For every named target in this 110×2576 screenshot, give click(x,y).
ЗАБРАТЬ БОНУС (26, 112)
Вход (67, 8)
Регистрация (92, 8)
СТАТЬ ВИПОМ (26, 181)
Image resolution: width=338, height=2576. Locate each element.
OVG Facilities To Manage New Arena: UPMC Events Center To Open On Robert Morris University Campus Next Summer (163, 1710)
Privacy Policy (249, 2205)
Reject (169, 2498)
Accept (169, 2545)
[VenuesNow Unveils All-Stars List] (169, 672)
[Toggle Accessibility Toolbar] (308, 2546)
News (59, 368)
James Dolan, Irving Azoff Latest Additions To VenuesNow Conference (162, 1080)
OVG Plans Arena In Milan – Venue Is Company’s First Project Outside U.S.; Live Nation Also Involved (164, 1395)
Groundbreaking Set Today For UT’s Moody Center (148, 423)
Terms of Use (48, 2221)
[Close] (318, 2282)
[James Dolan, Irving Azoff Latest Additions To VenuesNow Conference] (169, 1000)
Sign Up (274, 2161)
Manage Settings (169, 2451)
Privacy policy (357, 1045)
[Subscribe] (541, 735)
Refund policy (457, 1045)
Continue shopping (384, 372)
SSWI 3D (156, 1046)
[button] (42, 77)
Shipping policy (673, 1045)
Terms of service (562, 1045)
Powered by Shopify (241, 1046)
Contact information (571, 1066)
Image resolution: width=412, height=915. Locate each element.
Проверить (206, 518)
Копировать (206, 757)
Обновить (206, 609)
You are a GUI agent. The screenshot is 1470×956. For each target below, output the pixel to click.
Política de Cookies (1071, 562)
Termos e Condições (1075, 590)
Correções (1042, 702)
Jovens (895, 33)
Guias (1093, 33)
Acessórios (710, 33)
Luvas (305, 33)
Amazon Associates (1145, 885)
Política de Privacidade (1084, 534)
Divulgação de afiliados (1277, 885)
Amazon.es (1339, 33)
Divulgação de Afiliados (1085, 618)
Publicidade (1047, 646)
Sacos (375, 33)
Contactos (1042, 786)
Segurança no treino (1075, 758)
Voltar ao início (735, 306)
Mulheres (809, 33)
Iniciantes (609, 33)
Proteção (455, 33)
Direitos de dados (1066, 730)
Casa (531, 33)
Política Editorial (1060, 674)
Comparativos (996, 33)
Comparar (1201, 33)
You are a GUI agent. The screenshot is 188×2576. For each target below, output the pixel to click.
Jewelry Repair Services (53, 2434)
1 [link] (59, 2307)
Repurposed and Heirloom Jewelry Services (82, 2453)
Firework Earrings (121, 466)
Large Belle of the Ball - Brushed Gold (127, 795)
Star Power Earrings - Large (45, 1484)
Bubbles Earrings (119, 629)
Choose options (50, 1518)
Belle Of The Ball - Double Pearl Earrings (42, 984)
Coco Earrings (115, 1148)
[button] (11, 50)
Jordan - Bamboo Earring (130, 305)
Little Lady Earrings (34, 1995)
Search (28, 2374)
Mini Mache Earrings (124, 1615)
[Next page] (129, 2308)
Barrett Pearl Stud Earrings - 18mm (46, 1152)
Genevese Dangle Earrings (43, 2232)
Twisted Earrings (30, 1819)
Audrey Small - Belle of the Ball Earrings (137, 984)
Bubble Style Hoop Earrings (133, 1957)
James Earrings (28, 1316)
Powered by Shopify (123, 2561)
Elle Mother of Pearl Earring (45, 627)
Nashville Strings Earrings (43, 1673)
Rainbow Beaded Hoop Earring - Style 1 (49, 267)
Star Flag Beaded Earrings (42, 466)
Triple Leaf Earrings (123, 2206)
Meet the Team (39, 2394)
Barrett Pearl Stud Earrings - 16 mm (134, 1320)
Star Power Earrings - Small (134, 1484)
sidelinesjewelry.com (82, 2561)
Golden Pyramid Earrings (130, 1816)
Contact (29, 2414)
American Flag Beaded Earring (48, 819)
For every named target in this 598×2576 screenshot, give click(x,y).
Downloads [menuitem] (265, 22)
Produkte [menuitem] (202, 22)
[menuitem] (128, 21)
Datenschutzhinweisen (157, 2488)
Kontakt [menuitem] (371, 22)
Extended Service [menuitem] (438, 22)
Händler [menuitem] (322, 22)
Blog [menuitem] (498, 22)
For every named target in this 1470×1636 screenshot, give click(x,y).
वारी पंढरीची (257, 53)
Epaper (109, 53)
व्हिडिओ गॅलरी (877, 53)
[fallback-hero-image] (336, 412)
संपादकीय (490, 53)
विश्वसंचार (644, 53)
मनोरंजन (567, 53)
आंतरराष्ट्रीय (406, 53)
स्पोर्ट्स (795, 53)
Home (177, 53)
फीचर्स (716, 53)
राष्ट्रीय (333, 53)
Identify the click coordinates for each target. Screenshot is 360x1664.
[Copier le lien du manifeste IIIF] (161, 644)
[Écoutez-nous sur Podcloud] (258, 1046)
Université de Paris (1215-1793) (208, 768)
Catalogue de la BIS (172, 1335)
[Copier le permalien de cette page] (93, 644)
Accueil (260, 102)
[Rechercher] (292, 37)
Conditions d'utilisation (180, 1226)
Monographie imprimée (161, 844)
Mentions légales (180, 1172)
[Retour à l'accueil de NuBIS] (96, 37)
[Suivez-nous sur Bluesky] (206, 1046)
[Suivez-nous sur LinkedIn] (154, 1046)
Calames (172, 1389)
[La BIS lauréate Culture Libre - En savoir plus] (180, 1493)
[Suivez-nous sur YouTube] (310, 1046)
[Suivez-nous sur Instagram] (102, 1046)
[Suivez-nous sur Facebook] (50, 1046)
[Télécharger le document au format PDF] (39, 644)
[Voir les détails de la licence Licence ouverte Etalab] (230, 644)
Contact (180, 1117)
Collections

Activity =
The response should consist of all the entries, set down exactly.

Answer to this exercise =
For every named target in this 110×2576 screenshot, give click(x,y).
ЗАБРАТЬ БОНУС (26, 112)
Вход (67, 8)
Регистрация (92, 8)
СТАТЬ ВИПОМ (26, 181)
Image resolution: width=338, height=2576. Locate each element.
OVG Facilities To Manage New Arena: UPMC Events Center To Open On Robert Morris University Campus Next Summer (163, 1710)
Privacy Policy (249, 2205)
Reject (169, 2498)
Accept (169, 2545)
[VenuesNow Unveils All-Stars List] (169, 672)
[Toggle Accessibility Toolbar] (308, 2546)
News (59, 368)
James Dolan, Irving Azoff Latest Additions To VenuesNow Conference (162, 1080)
OVG Plans Arena In Milan – Venue Is Company’s First Project Outside U.S.; Live Nation Also Involved (164, 1395)
Groundbreaking Set Today For UT’s Moody Center (148, 423)
Terms of Use (48, 2221)
[Close] (318, 2282)
[James Dolan, Irving Azoff Latest Additions To VenuesNow Conference] (169, 1000)
Sign Up (274, 2161)
Manage Settings (169, 2451)
Privacy policy (357, 1045)
[Subscribe] (541, 735)
Refund policy (457, 1045)
Continue shopping (384, 372)
SSWI 3D (156, 1046)
[button] (42, 77)
Shipping policy (673, 1045)
Terms of service (562, 1045)
Powered by Shopify (241, 1046)
Contact information (571, 1066)
Image resolution: width=412, height=915. Locate each element.
Проверить (206, 518)
Копировать (206, 757)
Обновить (206, 609)
You are a GUI agent. The screenshot is 1470×956. For each target below, output the pixel to click.
Política de Cookies (1071, 562)
Termos e Condições (1075, 590)
Correções (1042, 702)
Jovens (895, 33)
Guias (1093, 33)
Acessórios (710, 33)
Luvas (305, 33)
Amazon Associates (1145, 885)
Política de Privacidade (1084, 534)
Divulgação de afiliados (1277, 885)
Amazon.es (1339, 33)
Divulgação de Afiliados (1085, 618)
Publicidade (1047, 646)
Sacos (375, 33)
Contactos (1042, 786)
Segurança no treino (1075, 758)
Voltar ao início (735, 306)
Mulheres (809, 33)
Iniciantes (609, 33)
Proteção (455, 33)
Direitos de dados (1066, 730)
Casa (531, 33)
Política Editorial (1060, 674)
Comparativos (996, 33)
Comparar (1201, 33)
You are a GUI agent. The screenshot is 188×2576. For each target below, output the pixel to click.
Jewelry Repair Services (53, 2434)
1 [link] (59, 2307)
Repurposed and Heirloom Jewelry Services (82, 2453)
Firework Earrings (121, 466)
Large Belle of the Ball - Brushed Gold (127, 795)
Star Power Earrings - Large (45, 1484)
Bubbles Earrings (119, 629)
Choose options (50, 1518)
Belle Of The Ball - Double Pearl Earrings (42, 984)
Coco Earrings (115, 1148)
[button] (11, 50)
Jordan - Bamboo Earring (130, 305)
Little Lady Earrings (34, 1995)
Search (28, 2374)
Mini Mache Earrings (124, 1615)
[Next page] (129, 2308)
Barrett Pearl Stud Earrings - 18mm (46, 1152)
Genevese Dangle Earrings (43, 2232)
Twisted Earrings (30, 1819)
Audrey Small - Belle of the Ball Earrings (137, 984)
Bubble Style Hoop Earrings (133, 1957)
James Earrings (28, 1316)
Powered by Shopify (123, 2561)
Elle Mother of Pearl Earring (45, 627)
Nashville Strings Earrings (43, 1673)
Rainbow Beaded Hoop Earring - Style 1 (49, 267)
Star Flag Beaded Earrings (42, 466)
Triple Leaf Earrings (123, 2206)
Meet the Team (39, 2394)
Barrett Pearl Stud Earrings - 16 mm (134, 1320)
Star Power Earrings - Small (134, 1484)
sidelinesjewelry.com (82, 2561)
Golden Pyramid Earrings (130, 1816)
Contact (29, 2414)
American Flag Beaded Earring (48, 819)
For every named target in this 598×2576 screenshot, give click(x,y).
Downloads [menuitem] (265, 22)
Produkte [menuitem] (202, 22)
[menuitem] (128, 21)
Datenschutzhinweisen (157, 2488)
Kontakt [menuitem] (371, 22)
Extended Service [menuitem] (438, 22)
Händler [menuitem] (322, 22)
Blog [menuitem] (498, 22)
For every named target in this 1470×1636 screenshot, give click(x,y).
वारी पंढरीची (257, 53)
Epaper (109, 53)
व्हिडिओ गॅलरी (877, 53)
[fallback-hero-image] (336, 412)
संपादकीय (490, 53)
विश्वसंचार (644, 53)
मनोरंजन (567, 53)
आंतरराष्ट्रीय (406, 53)
स्पोर्ट्स (795, 53)
Home (177, 53)
फीचर्स (716, 53)
राष्ट्रीय (333, 53)
Identify the click coordinates for each target. Screenshot is 360x1664.
[Copier le lien du manifeste IIIF] (161, 644)
[Écoutez-nous sur Podcloud] (258, 1046)
Université de Paris (1215-1793) (208, 768)
Catalogue de la BIS (172, 1335)
[Copier le permalien de cette page] (93, 644)
Accueil (260, 102)
[Rechercher] (292, 37)
Conditions d'utilisation (180, 1226)
Monographie imprimée (161, 844)
Mentions légales (180, 1172)
[Retour à l'accueil de NuBIS] (96, 37)
[Suivez-nous sur Bluesky] (206, 1046)
[Suivez-nous sur LinkedIn] (154, 1046)
Calames (172, 1389)
[La BIS lauréate Culture Libre - En savoir plus] (180, 1493)
[Suivez-nous sur YouTube] (310, 1046)
[Suivez-nous sur Instagram] (102, 1046)
[Suivez-nous sur Facebook] (50, 1046)
[Télécharger le document au format PDF] (39, 644)
[Voir les détails de la licence Licence ouverte Etalab] (230, 644)
Contact (180, 1117)
Collections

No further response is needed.